Fountains of Wayne frontman Adam Schlesinger’s loved ones had been “optimistic” that he was on the mend before he succumbed Wednesday to coronavirus complications, according to longtime collaborators.
“This came out of the blue,” said J.J. Sedelmaier, an animator who worked with the New Jersey native for over 20 years.
The 52-year-old Grammy-winning songwriter had no underlying medical issues and appeared healthy just three weeks before his death at an upstate New York hospital, friends and colleagues told The Post.
On Thursday, Schlesinger’s longtime love, Alexis Morley, spoke out about her grief, saying she was “so heartbroken and afraid.”
“I can’t imagine life without you by my side. I love you so so much, my Adam,” she wrote on Instagram.

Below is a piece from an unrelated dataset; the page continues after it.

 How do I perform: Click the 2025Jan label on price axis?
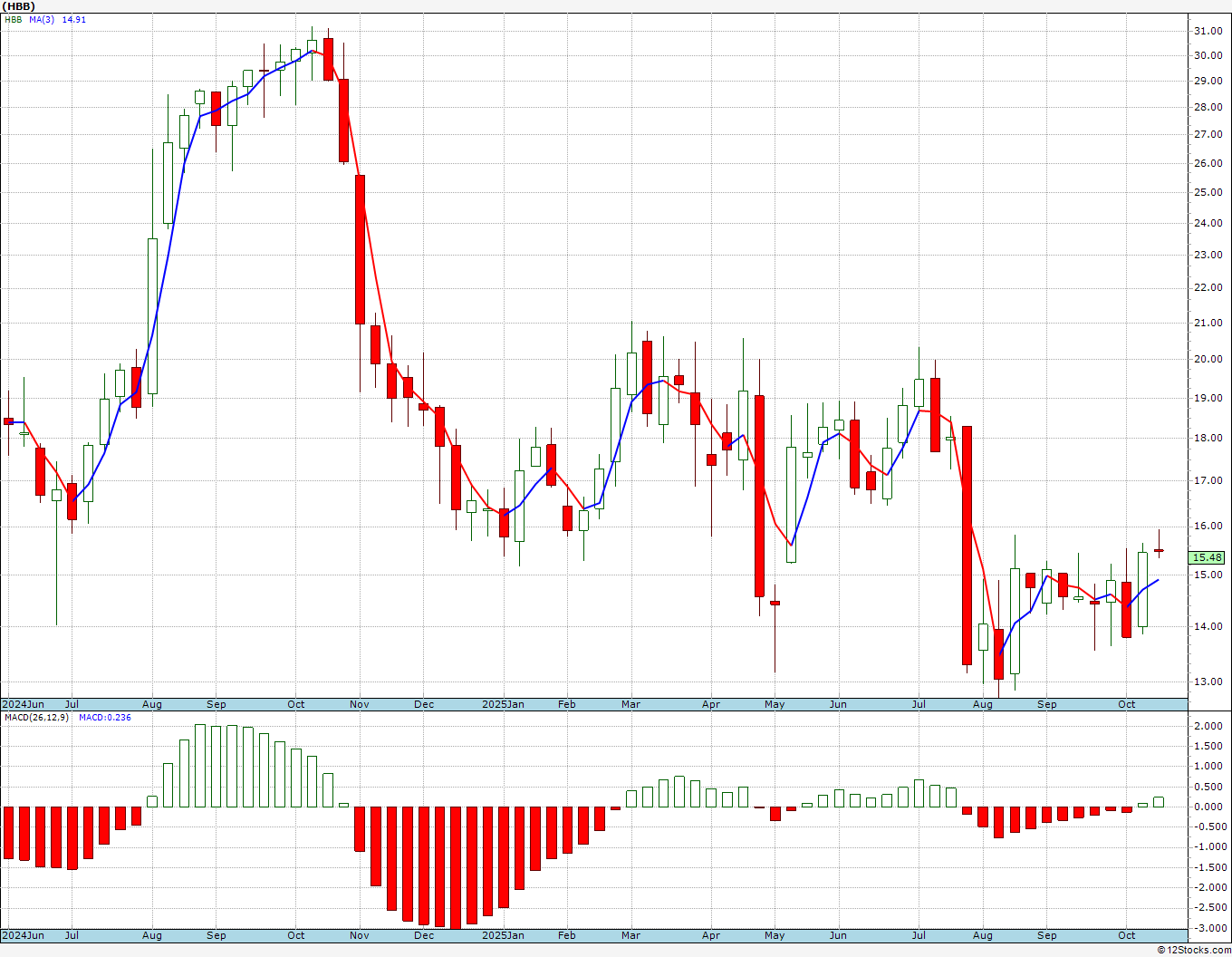click(x=503, y=704)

Sedelmaier said that, in the days before the musician’s death, Morley had been sending email updates about his health from the hospital, where he was on a ventilator.
“She was being very clear and trying to stay positive, but also saying that it wasn’t indicative of anything because nobody knows what’s going on with this [illness],” Sedelmaier told The Post.

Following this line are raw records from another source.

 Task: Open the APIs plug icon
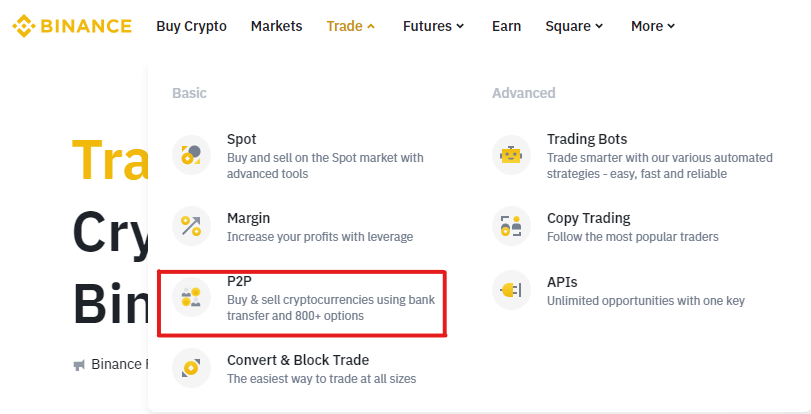(x=511, y=290)
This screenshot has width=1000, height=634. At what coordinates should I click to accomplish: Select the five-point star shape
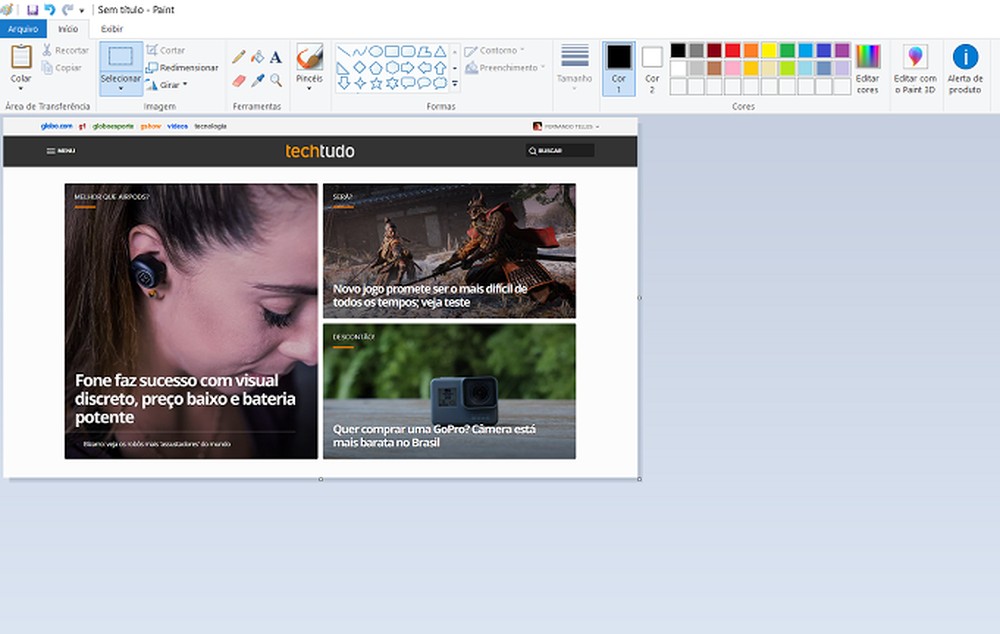[x=377, y=84]
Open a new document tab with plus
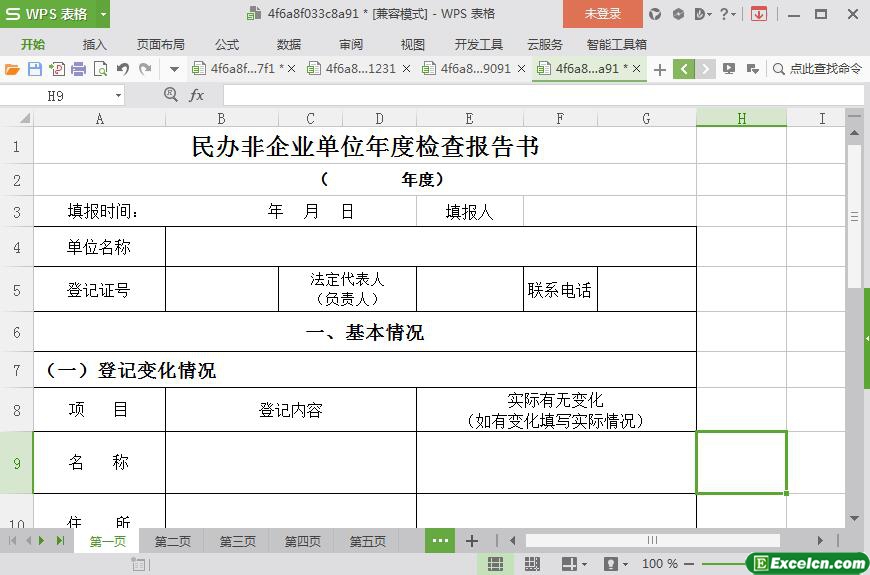This screenshot has height=575, width=870. pyautogui.click(x=659, y=69)
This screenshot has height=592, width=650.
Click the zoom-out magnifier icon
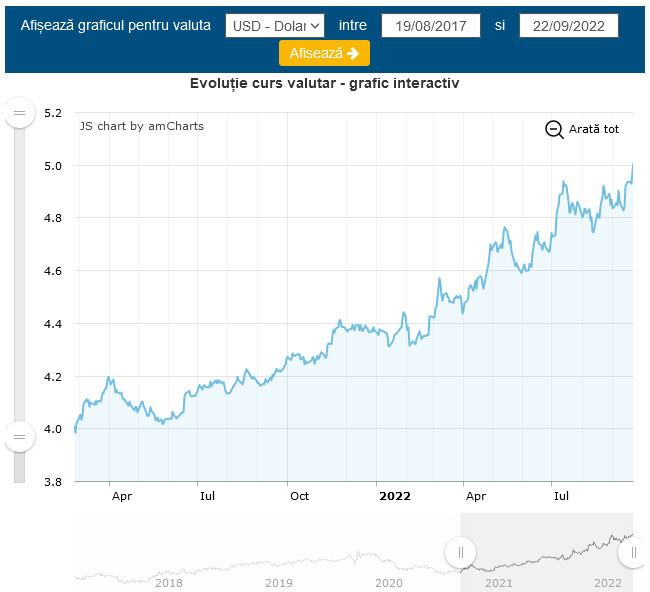pos(554,129)
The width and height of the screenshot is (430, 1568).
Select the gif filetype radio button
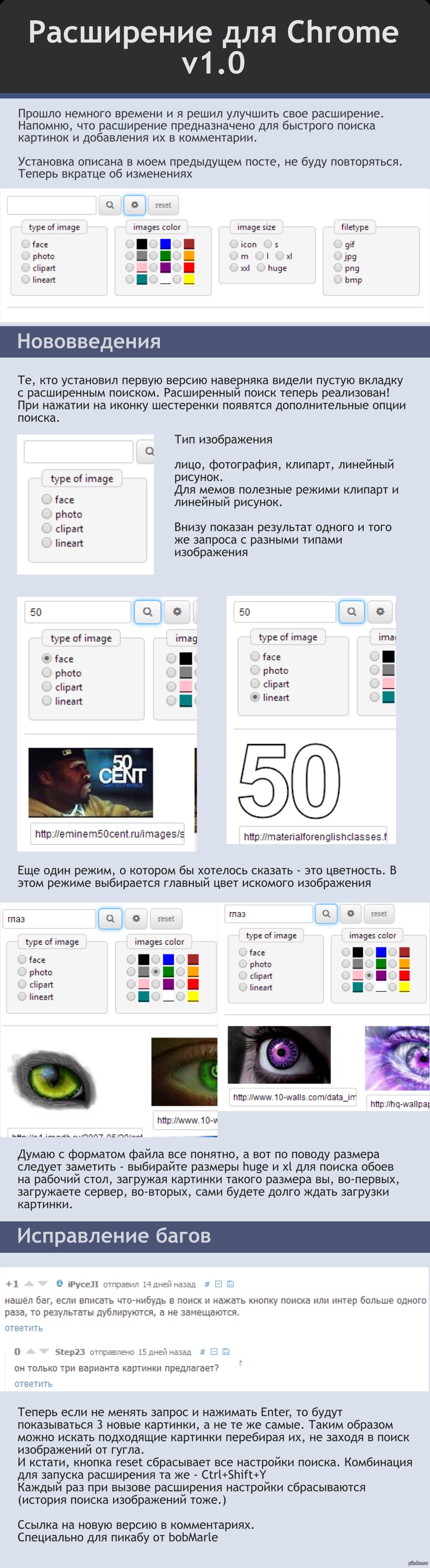[338, 244]
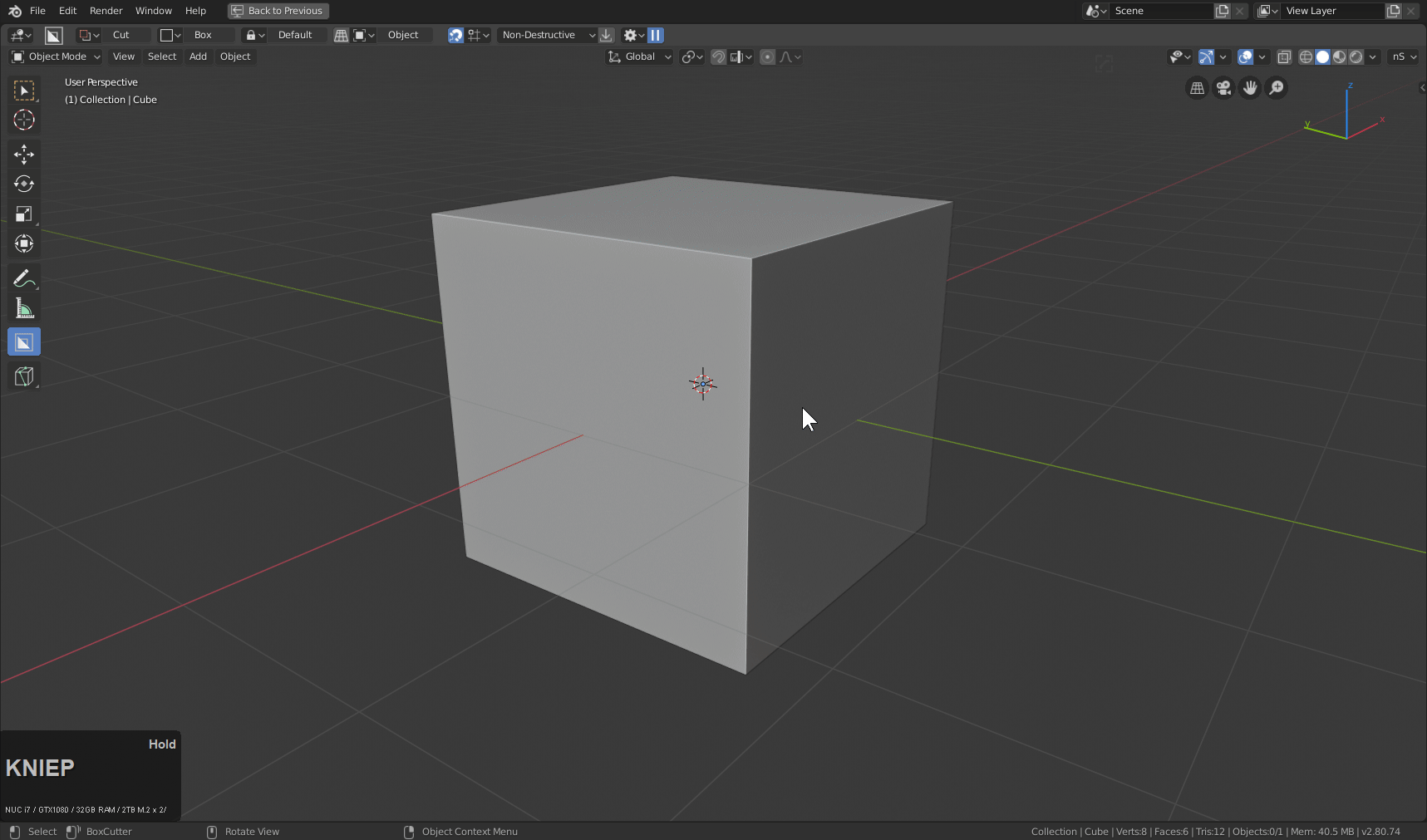Click the zoom magnifier gizmo
Image resolution: width=1427 pixels, height=840 pixels.
1277,88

Sedelmaier said the final email update on Monday was “cautiously optimistic” about how Schlesinger was responding to treatment.
“Everyone was taking a cautious breath and going ‘OK that seems to be going in the positive direction,’” Sedelmaier said.

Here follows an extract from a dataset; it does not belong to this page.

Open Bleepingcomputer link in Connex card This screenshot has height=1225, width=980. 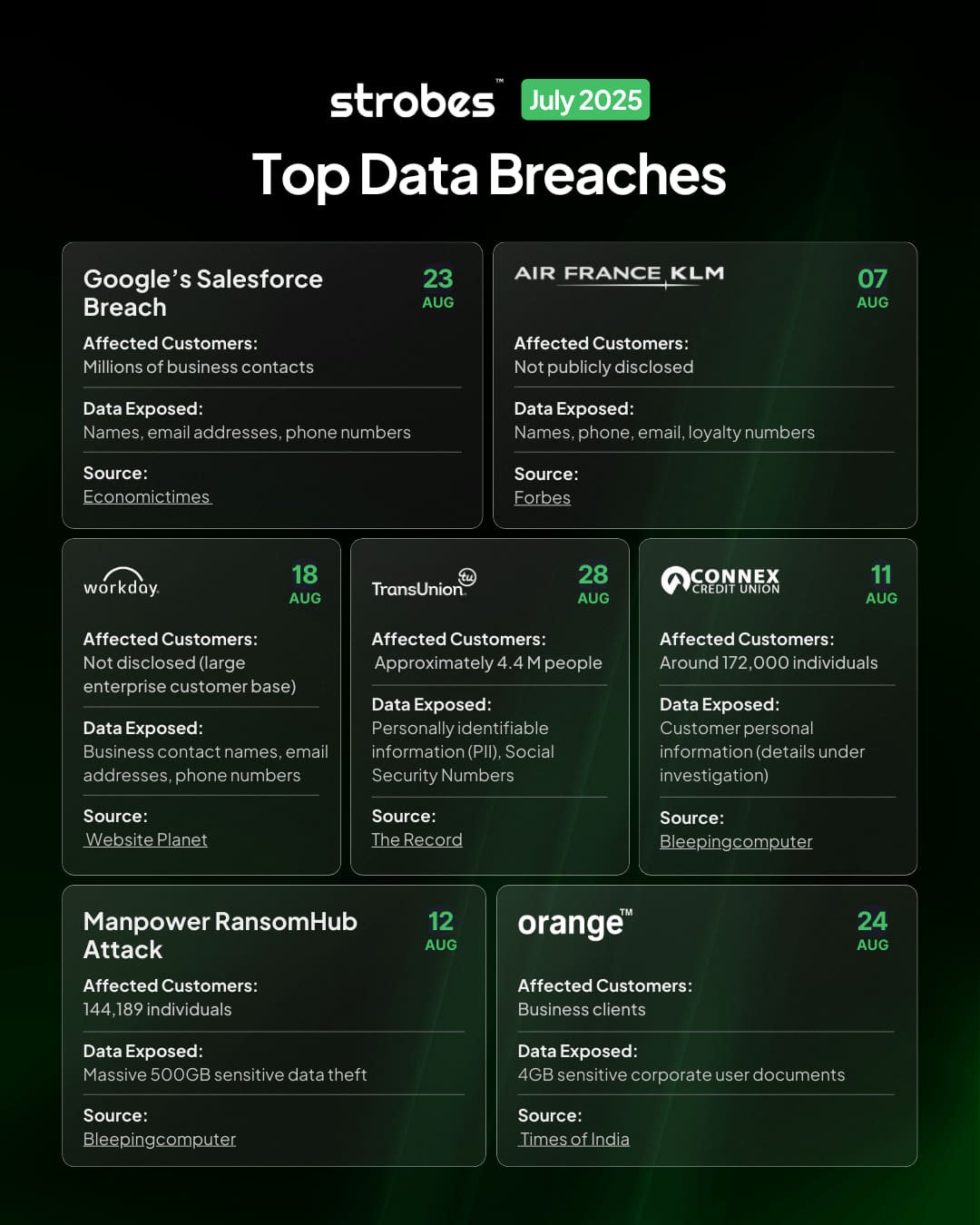pos(736,842)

But the next day was “radio silence,” and he soon learned on the news that the artist had died from complications of the virus.
“Everything seemed to have happened so quickly,” Sedelmaier said.
It’s not known how Schlesinger, who is survived by his two young daughters, contracted the dangerous disease.
Music producer and composer Steve Gold, who has known Schlesinger for more than 26 years, said that Schlesinger left New York City for his home in upstate New York to ride out the pandemic “early on” when cases started being detected in the US.
Schlesinger started feeling sick with cold symptoms and a fever around mid-March and decided to go to a drive-thru testing center for the virus, he said.
But before he got back his results, the artist began experiencing shortness of breath and admitted himself March 23 to a hospital, where they confirmed he had the virus, according to the producer.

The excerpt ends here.